Task directions: Please retype, unchanged, each line from the top of the material below through the line where "The width and height of the screenshot is (1568, 782)." appears.

******************************

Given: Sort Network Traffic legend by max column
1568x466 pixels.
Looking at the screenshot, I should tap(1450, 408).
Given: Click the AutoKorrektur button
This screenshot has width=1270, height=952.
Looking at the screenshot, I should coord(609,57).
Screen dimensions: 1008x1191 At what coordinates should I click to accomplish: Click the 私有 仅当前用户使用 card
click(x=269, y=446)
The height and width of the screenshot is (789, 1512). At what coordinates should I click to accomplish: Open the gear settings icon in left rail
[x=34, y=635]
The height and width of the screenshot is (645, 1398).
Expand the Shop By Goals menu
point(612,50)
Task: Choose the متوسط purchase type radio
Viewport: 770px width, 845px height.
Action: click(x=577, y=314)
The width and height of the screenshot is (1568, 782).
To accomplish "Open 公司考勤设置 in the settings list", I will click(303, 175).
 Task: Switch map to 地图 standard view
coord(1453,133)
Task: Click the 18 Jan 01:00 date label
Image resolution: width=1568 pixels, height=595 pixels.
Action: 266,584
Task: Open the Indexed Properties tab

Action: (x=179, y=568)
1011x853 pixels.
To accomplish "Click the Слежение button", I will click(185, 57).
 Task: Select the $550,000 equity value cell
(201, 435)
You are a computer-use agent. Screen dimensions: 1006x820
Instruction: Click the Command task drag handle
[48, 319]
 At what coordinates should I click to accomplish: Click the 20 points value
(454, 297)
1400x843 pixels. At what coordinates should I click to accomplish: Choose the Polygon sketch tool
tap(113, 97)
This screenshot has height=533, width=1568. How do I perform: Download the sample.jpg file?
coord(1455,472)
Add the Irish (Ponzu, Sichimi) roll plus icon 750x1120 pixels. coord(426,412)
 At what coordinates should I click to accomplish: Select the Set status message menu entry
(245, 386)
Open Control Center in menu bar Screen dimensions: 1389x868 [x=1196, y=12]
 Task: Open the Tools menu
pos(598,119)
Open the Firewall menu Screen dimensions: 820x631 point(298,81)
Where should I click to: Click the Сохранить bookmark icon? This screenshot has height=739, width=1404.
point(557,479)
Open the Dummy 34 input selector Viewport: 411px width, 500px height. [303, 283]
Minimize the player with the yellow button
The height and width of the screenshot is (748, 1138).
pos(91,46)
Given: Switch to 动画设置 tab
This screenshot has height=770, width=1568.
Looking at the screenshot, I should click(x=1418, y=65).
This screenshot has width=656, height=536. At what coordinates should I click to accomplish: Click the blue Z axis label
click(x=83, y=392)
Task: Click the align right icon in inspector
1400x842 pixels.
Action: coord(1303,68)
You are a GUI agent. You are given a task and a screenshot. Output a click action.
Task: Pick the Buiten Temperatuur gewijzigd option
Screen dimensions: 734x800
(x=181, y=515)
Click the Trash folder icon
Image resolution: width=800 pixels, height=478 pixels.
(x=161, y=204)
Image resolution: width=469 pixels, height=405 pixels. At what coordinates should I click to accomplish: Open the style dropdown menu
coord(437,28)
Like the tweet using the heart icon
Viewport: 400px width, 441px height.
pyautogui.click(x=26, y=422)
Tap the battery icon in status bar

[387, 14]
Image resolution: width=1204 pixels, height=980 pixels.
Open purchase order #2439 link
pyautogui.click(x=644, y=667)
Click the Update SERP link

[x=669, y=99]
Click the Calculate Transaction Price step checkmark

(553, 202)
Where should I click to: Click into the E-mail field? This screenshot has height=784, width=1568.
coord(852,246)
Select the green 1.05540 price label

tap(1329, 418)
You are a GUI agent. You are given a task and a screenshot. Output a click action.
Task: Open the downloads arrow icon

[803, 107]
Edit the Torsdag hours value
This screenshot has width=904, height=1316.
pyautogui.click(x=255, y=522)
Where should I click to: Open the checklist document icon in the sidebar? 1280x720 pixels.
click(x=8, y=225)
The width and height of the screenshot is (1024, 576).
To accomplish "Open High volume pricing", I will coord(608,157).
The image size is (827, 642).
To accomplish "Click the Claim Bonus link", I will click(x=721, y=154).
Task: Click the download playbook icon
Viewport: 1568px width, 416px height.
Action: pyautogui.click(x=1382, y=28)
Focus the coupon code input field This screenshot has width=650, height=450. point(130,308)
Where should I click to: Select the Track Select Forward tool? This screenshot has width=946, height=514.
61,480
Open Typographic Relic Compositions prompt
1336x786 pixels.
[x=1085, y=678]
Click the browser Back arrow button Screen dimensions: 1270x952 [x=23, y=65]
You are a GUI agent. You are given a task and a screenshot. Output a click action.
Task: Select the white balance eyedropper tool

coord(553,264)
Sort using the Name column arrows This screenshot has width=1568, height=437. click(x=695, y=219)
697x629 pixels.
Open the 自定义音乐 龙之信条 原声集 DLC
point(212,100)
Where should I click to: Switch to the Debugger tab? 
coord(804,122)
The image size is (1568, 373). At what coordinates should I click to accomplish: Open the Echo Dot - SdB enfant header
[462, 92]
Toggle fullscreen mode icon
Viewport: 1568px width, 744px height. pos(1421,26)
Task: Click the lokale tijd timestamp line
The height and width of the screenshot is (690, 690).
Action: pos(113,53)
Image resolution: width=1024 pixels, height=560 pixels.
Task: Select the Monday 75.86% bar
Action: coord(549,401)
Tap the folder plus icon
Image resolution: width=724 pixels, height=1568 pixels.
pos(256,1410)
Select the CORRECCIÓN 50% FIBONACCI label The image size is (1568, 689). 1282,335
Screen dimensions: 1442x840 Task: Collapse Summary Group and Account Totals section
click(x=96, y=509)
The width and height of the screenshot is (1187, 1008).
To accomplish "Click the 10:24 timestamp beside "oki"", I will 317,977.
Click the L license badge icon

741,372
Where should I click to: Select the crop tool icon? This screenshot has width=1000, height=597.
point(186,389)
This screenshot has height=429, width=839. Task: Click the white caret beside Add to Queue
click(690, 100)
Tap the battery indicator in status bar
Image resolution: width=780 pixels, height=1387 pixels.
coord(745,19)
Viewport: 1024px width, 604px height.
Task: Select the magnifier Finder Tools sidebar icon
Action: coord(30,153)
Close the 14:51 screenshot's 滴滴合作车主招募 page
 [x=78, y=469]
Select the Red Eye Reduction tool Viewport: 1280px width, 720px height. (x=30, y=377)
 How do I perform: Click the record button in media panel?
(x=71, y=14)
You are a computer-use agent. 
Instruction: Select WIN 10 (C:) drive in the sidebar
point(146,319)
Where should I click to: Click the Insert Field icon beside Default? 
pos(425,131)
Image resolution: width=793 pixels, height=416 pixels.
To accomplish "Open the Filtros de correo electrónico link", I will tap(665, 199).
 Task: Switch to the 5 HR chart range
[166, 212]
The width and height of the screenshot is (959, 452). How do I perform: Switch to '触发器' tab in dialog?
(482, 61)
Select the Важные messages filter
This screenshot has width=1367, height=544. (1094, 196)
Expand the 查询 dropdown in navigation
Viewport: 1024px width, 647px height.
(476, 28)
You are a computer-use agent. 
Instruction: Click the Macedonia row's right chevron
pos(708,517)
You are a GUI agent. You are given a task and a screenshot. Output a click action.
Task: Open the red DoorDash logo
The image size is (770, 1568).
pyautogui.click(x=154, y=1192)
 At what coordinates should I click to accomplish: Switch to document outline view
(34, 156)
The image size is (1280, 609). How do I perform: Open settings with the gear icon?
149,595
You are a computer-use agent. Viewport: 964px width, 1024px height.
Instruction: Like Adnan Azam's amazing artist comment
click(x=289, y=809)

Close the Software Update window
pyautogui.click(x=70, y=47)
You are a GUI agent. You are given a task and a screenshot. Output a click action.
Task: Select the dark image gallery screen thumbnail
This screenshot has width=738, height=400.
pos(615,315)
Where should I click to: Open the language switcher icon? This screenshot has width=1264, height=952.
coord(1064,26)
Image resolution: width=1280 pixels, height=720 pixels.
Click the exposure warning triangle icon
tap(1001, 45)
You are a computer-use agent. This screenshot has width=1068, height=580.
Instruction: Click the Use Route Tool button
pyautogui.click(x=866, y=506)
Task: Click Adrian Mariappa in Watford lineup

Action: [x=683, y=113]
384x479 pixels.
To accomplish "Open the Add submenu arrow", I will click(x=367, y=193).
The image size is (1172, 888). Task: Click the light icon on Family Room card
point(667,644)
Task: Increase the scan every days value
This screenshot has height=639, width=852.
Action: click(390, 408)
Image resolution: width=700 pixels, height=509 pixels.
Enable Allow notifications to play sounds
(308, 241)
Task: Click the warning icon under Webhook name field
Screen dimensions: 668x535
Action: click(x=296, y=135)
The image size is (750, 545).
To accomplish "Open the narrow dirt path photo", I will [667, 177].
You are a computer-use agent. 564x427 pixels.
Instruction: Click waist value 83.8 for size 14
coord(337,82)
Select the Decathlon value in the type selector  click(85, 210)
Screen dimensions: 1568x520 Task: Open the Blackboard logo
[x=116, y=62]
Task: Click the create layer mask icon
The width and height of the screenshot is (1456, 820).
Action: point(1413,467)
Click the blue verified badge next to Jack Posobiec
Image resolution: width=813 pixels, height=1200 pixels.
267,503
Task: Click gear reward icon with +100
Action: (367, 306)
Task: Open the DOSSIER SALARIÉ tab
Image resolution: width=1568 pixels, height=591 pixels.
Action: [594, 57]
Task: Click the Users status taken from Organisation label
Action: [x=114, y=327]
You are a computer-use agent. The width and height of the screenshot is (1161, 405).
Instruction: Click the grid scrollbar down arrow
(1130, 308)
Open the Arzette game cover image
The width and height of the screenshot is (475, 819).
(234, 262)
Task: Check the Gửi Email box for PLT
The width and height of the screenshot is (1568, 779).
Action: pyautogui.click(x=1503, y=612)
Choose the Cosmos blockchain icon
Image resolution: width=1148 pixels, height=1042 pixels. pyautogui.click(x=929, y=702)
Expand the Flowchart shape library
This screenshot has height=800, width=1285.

******************************

Answer space:
Given: Sort Network Traffic legend by max column
1568x466 pixels.
Looking at the screenshot, I should tap(1450, 408).
Given: Click the AutoKorrektur button
This screenshot has width=1270, height=952.
Looking at the screenshot, I should coord(609,57).
Screen dimensions: 1008x1191 At what coordinates should I click to accomplish: Click the 私有 仅当前用户使用 card
click(x=269, y=446)
The height and width of the screenshot is (789, 1512). At what coordinates should I click to accomplish: Open the gear settings icon in left rail
[x=34, y=635]
The height and width of the screenshot is (645, 1398).
Expand the Shop By Goals menu
point(612,50)
Task: Choose the متوسط purchase type radio
Viewport: 770px width, 845px height.
Action: click(x=577, y=314)
The width and height of the screenshot is (1568, 782).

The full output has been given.